Background: Prescribing more than 1 antipsychotic is common but has received little supportive evidence in the literature. This study was designed to systematically survey clinicians about their rationale for prescribing more than 1 antipsychotic for specific patients.
Method: Patients with schizophrenia (diagnosed according to ICD-9 criteria from October 1, 1999, to September 30, 2000) at 2 Veterans Administration (VA) medical centers and their prescriptions for antipsychotics (filled within the VA system from June 1, 2000, through September 30, 2000) were identified from administrative databases. Clinicians for each patient with more than 1 antipsychotic prescription were interviewed using a structured questionnaire. After summarizing offered explanations, we compared patients prescribed 2 atypicals with those prescribed an atypical and a conventional.

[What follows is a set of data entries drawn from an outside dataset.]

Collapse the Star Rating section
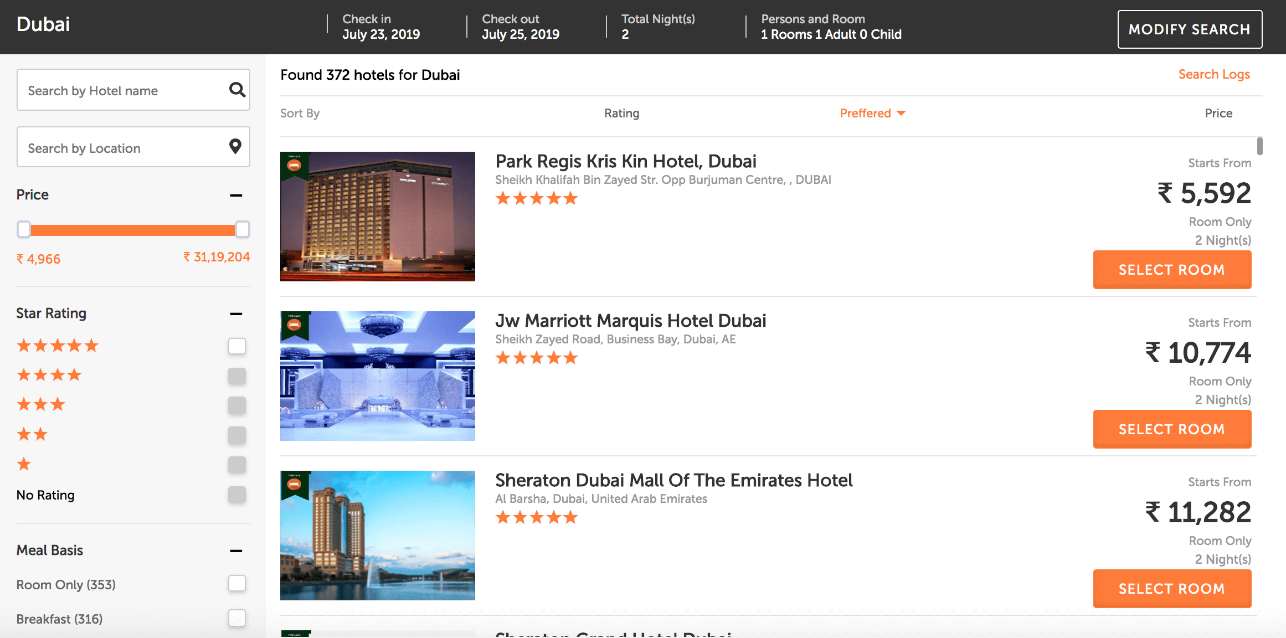 click(x=236, y=313)
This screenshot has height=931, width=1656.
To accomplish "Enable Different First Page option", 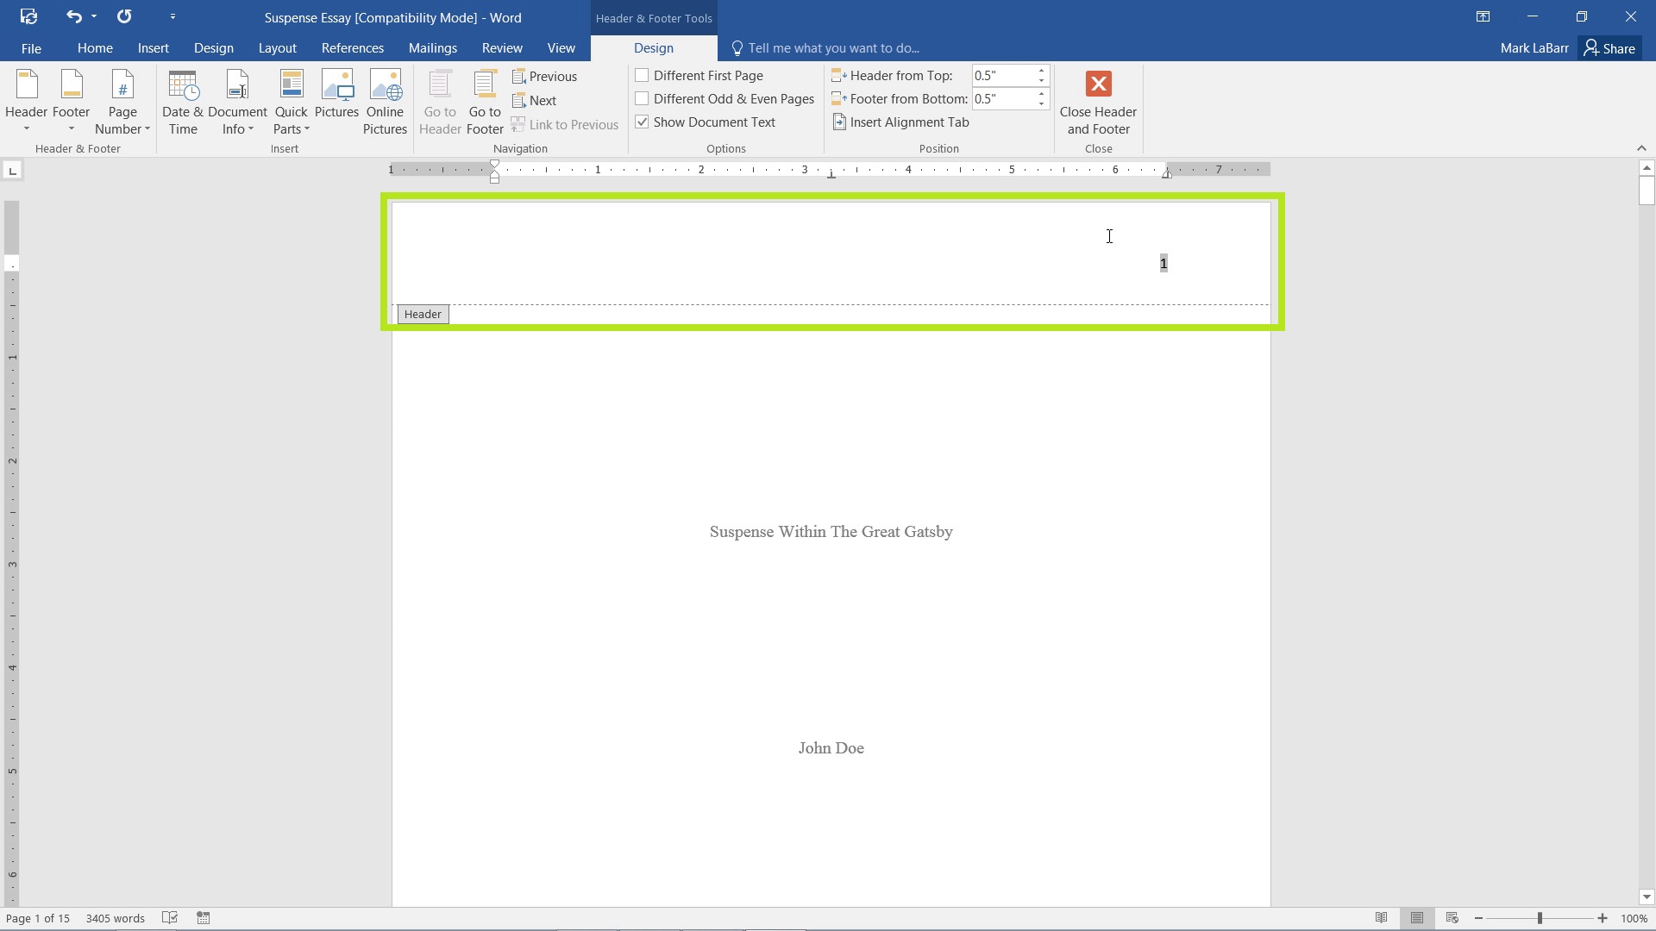I will pyautogui.click(x=642, y=75).
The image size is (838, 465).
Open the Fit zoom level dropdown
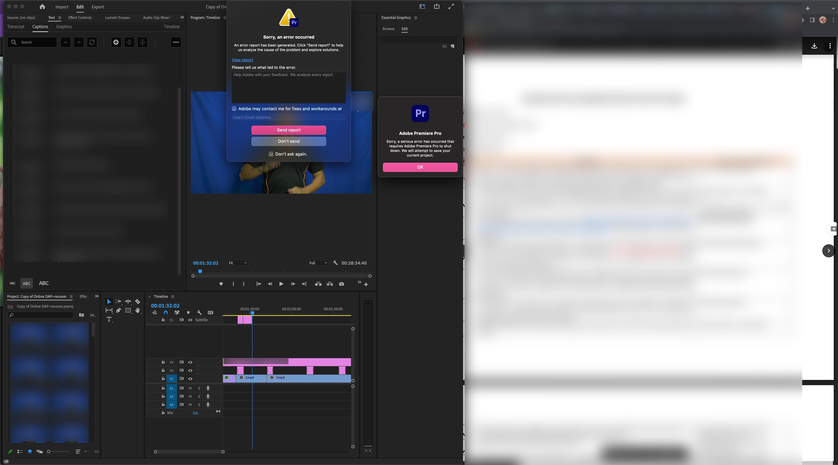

Results: The treatment of 66 patients was reviewed. The 4 most common reasons for coprescription were reducing positive symptoms (61%), reducing negative symptoms (20%), decreasing total amount of medication (9%), and reducing extrapyramidal symptoms (5%). In 65% of patients (41/63), psychiatric symptoms were thought to have been refractory to antipsychotic monotherapy. In 39% of patients (N = 26), antipsychotic coprescription was intended to be transitional, but in only 46% of these patients (N = 12) had this transition been completed after 6 to 12 months.
Conclusion: Prescribers for patients receiving more than one antipsychotic were frequently able to cite plausible and specific target symptoms they were attempting to address with this practice.